In this study, two alternative three-dimensional (3D) models of horseradish peroxidase (HRP-C)-differing mainly in the structure of a long untemplated insertion-were refined, systematically assessed, and used to make predictions that can both guide and be tested by future experimental studies. A key first step in the model-building process was a procedure for multiple sequence alignment based on structurally conserved regions and key conserved residues, including those side chains providing ligands to the two Ca2+ binding sites. The model refinements reported here include (1) optimization of side-chain conformations; (3) addition of structural waters using a template-independent procedure; (2) structural refinement of the untemplated 34 amino acid insertion located between the F and G helices, using both energy criteria and NMR data; (4) unconstrained energy optimization of the refined models. Using these procedures, two refined structures of HRP-C were obtained, differing mainly in the conformation of this long insertion. The presence of residues in this insertion that could potentially interact with bound substrates suggests a functional role that may be related to the general ability of class III peroxidases to form stable 1:1 complexes with a variety of substrates. The structural validity of the models was systematically assessed by a variety of criteria. Most notably, the ProsaII z scores and Profiles 3D scores of the two HRP-C models indicated that they are significantly better than would be obtained by simple amino acid replacement, using any of the known structures as a template. These two 3D HRP-C models, were then used to predict candidate residues for the assignment of NOESY cross-peaks previously noted in 2D-NMR studies. Specifically, the residues known as Ile X, Phe A, Phe B, aliphatic residue Q, and Ile T. Candidate substrate binding sites were also identified and compared with experimentally based predictions. This work is timely because new X-ray structures are anticipated that will facilitate the validation of these procedures.
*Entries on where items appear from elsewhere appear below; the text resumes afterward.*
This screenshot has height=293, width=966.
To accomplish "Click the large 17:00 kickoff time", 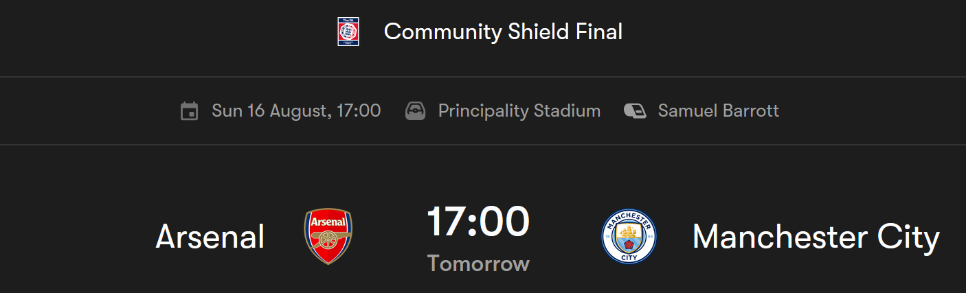I will coord(478,221).
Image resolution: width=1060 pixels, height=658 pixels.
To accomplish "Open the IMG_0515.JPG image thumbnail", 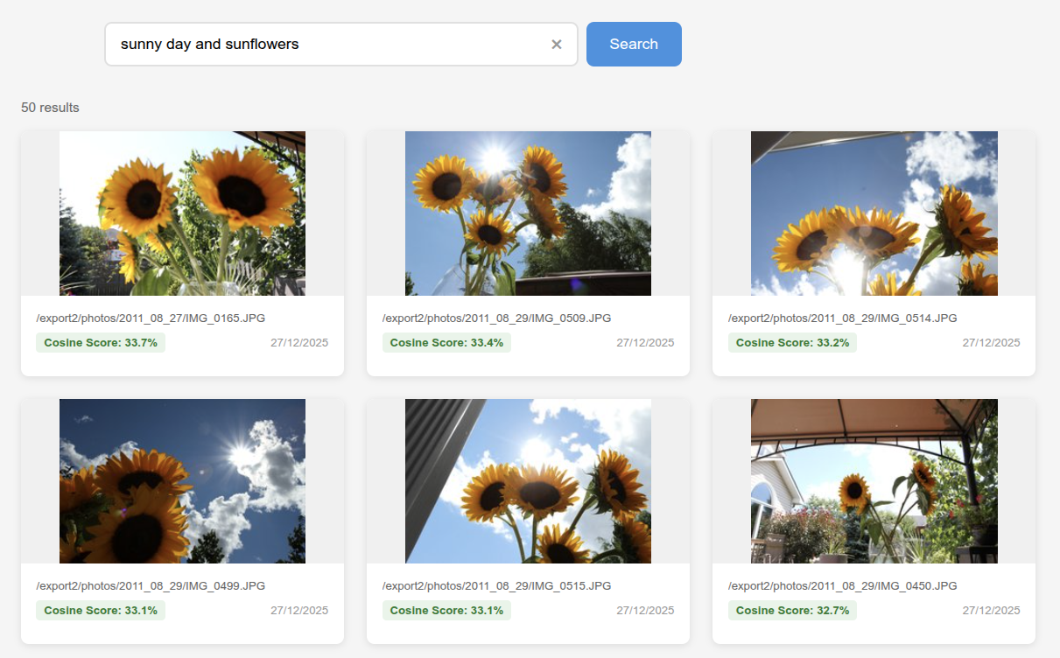I will [528, 480].
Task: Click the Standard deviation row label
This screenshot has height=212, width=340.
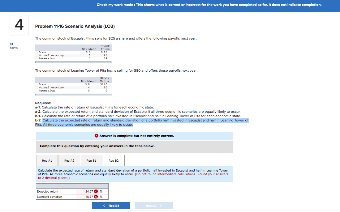Action: click(50, 197)
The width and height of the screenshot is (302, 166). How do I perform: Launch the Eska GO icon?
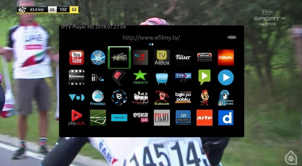point(140,118)
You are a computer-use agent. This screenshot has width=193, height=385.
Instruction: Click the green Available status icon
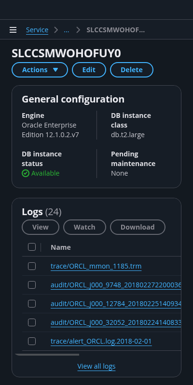[x=26, y=173]
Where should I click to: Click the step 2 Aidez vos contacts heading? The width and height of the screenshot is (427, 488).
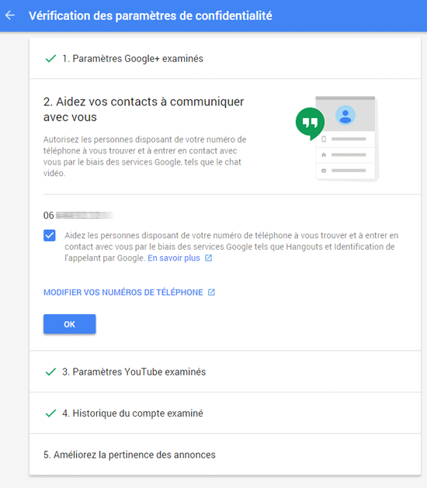tap(144, 109)
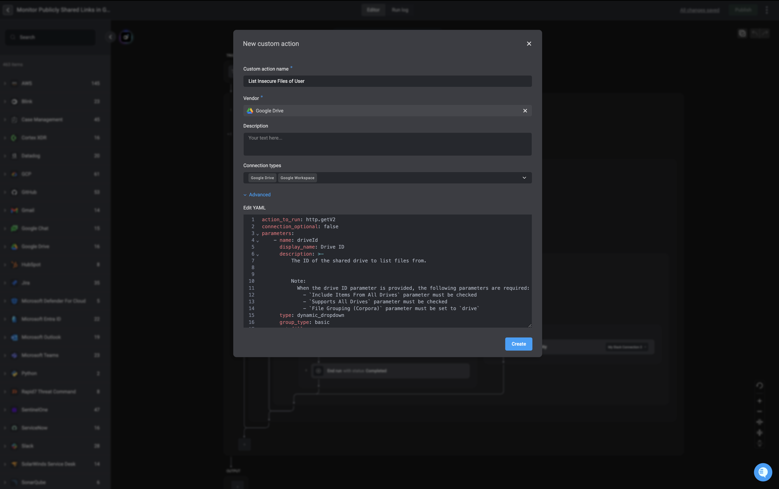The width and height of the screenshot is (779, 489).
Task: Click the Google Drive vendor logo icon
Action: (x=250, y=111)
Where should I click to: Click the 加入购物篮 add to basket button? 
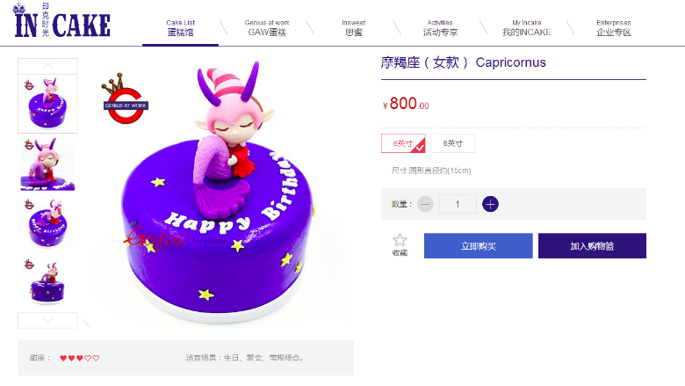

在本研究中,对辣根过氧化物酶(HRP-C)的两种替代性三维(3D)模型进行了优化、系统评估,并用于进行预测,这些预测既能指导未来的实验研究,又能接受其检验。这两种模型主要在一个长的无模板插入结构上有所不同。模型构建过程中的关键第一步是基于结构保守区域和关键保守残基(包括为两个Ca2+结合位点提供配体的侧链)进行多序列比对的程序。此处报道的模型优化包括:(1)侧链构象的优化;(3)使用与模板无关的程序添加结构水;(2)利用能量标准和核磁共振数据对位于F螺旋和G螺旋之间的34个氨基酸的无模板插入进行结构优化;(4)对优化后的模型进行无约束能量优化。通过这些程序,获得了HRP-C的两种优化结构,主要区别在于这个长插入结构的构象。该插入结构中存在可能与结合底物相互作用的残基,这表明其可能具有与III类过氧化物酶与多种底物形成稳定1:1复合物的一般能力相关的功能作用。通过多种标准对模型的结构有效性进行了系统评估。最值得注意的是,两个HRP-C模型的ProsaII z评分和Profiles 3D评分表明,它们明显优于以任何已知结构为模板通过简单氨基酸替换获得的模型。然后,利用这两个3D HRP-C模型预测二维核磁共振研究中先前记录的NOESY交叉峰归属的候选残基。具体而言,这些残基包括异亮氨酸X、苯丙氨酸A、苯丙氨酸B、脂肪族残基Q和异亮氨酸T。还确定了候选底物结合位点,并与基于实验的预测进行了比较。这项工作很及时,因为预计新的X射线结构将有助于验证这些程序。